**EXCERPT TO READ:**
This guidance covers the management of adults, children and infants with physical injuries as a result of trauma, in whom there is evidence of obvious or probable blood loss. It does not cover the management of isolated closed head injury. For the purpose of this guidance, it is assumed that basic life support and ongoing assessment of the trauma victim are taking place as appropriate. The requirement for cannulation is considered only within the context of pre-hospital intravenous fluid (IV fluid) administration.
1.1 It is recommended that in the pre-hospital management of adults and older children, IV fluid should not be administered if a radial pulse can be felt (or, for penetrating torso injuries, if a central pulse can be felt).
1.2 In the absence of a radial pulse (or a central pulse for penetrating torso injuries) in adults and older children, it is recommended that IV fluid should be administered in boluses of no more than 250 ml. The patient should then be reassessed, and the process repeated until a radial pulse (or central pulse for penetrating torso injuries) is palpable.
1.3 The administration of IV fluid should not delay transportation to hospital, but when given in accordance with 1.2 above, consideration should be given to administration en route to hospital.
1.4 It is recommended that when IV fluid is indicated in the pre-hospital setting, crystalloid solutions should be the routine choice.
1.5 There is inadequate evidence on which the Institute can base recommendations on when pre-hospital use of IV fluid in young children and infants following trauma is appropriate, or on the volumes of fluid to use. However, there is a broad consensus that transfer to hospital should not be delayed by attempts to administer IV fluid.
1.6 It is recommended that only healthcare professionals who have been appropriately trained in advanced life-support techniques and pre-hospital care should administer IV fluid therapy to trauma patients in the pre-hospital setting.
1.7 Training programmes for healthcare professionals should incorporate the above recommendations.

**RECORDS SHOWN:**
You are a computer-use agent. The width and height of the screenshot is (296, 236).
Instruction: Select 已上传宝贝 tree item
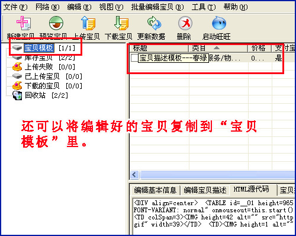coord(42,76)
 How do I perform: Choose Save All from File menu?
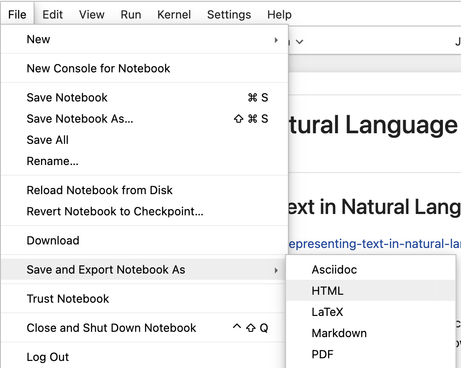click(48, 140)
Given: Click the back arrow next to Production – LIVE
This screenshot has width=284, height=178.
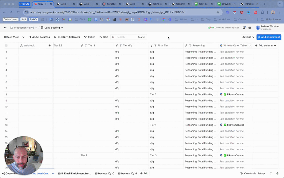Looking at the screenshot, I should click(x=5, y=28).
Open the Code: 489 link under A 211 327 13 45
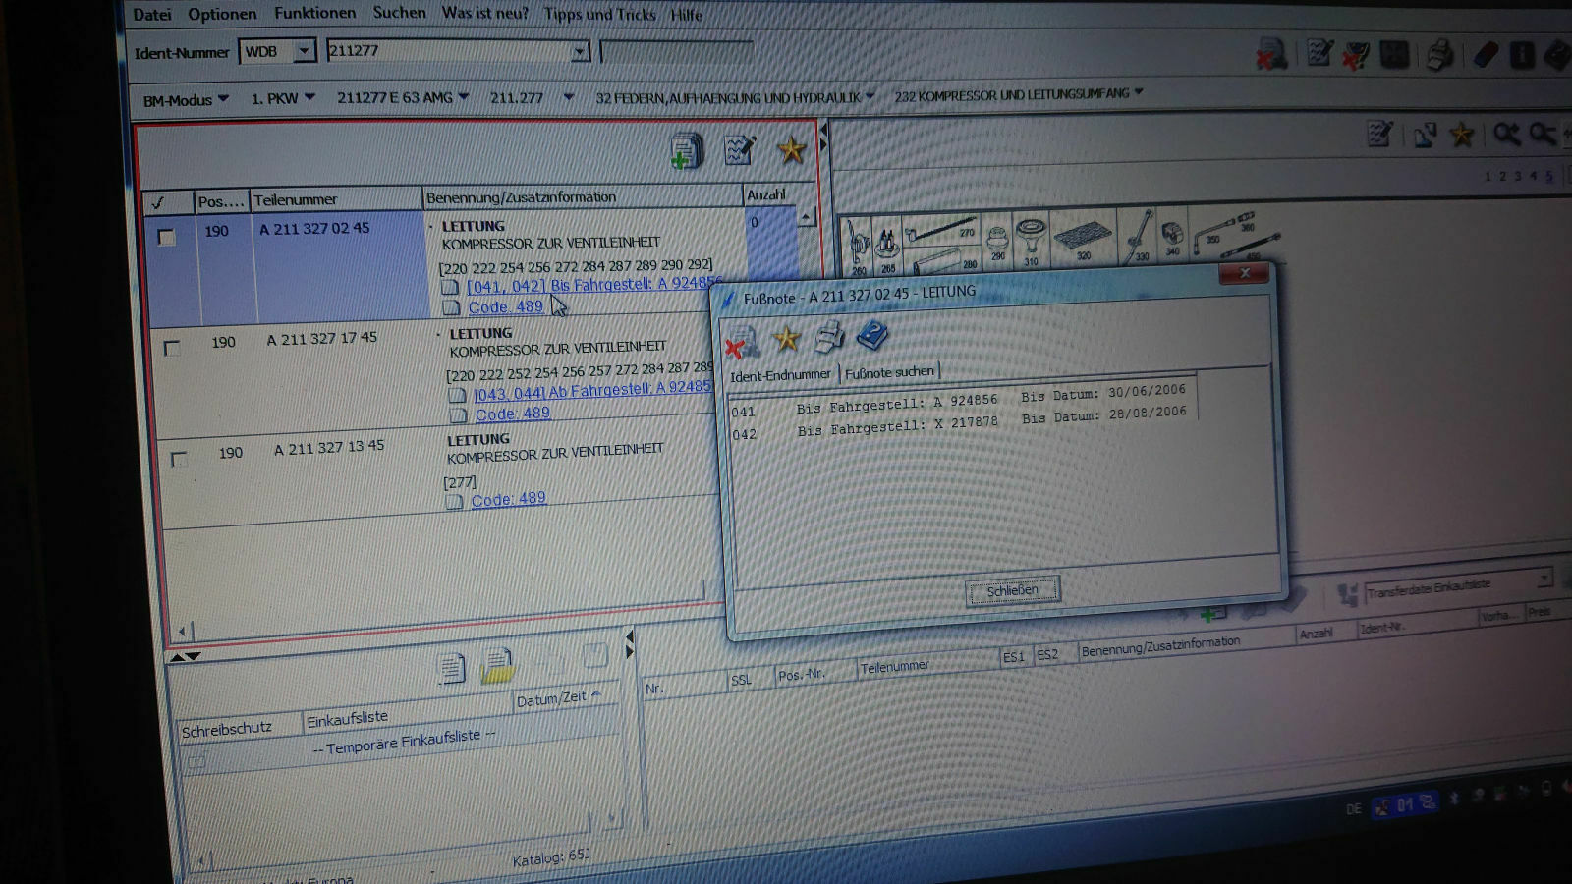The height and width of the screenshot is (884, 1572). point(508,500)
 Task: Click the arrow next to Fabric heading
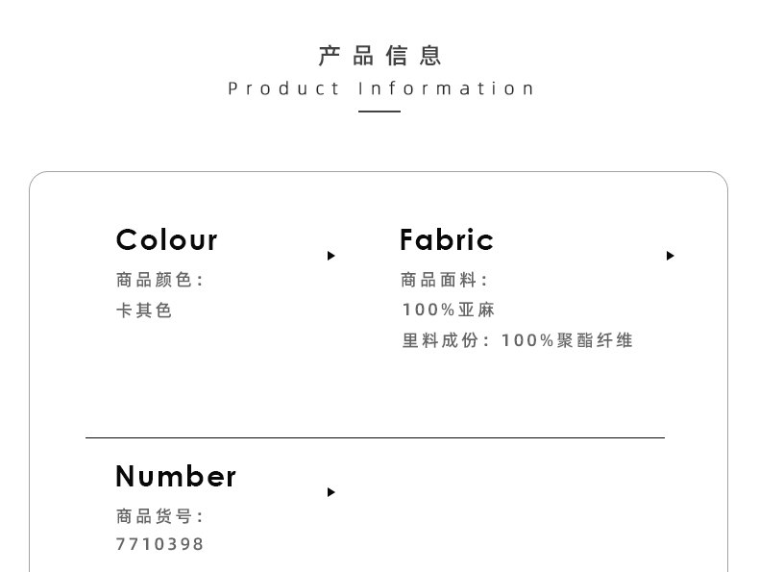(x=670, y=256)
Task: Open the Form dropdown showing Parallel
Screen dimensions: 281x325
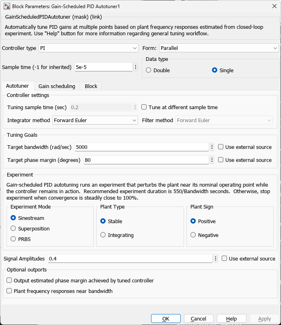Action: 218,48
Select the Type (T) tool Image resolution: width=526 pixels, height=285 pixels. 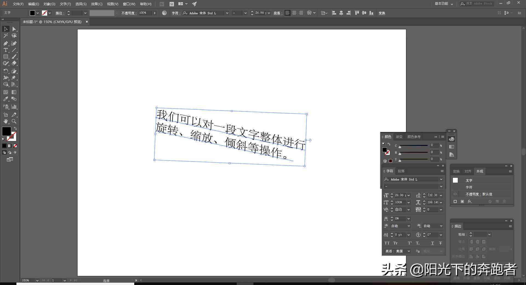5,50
* * *
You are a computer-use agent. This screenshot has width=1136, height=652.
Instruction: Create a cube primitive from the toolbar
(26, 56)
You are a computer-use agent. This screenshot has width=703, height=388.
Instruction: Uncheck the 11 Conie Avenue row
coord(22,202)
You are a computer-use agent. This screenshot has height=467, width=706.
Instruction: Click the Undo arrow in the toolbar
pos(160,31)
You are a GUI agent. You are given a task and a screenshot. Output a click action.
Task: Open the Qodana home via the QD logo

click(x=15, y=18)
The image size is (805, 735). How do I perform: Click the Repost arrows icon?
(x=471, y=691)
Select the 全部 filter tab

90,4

**DIRECTIONS:**
Please reproduce the guidance on pre-hospital IV fluid word for word, starting at "1.2 In the absence" up to and including "injuries) is palpable.". The records have nothing to do with the guidance on pre-hospital IV fluid.

**ANSWER:**
1.2 In the absence of a radial pulse (or a central pulse for penetrating torso injuries) in adults and older children, it is recommended that IV fluid should be administered in boluses of no more than 250 ml. The patient should then be reassessed, and the process repeated until a radial pulse (or central pulse for penetrating torso injuries) is palpable.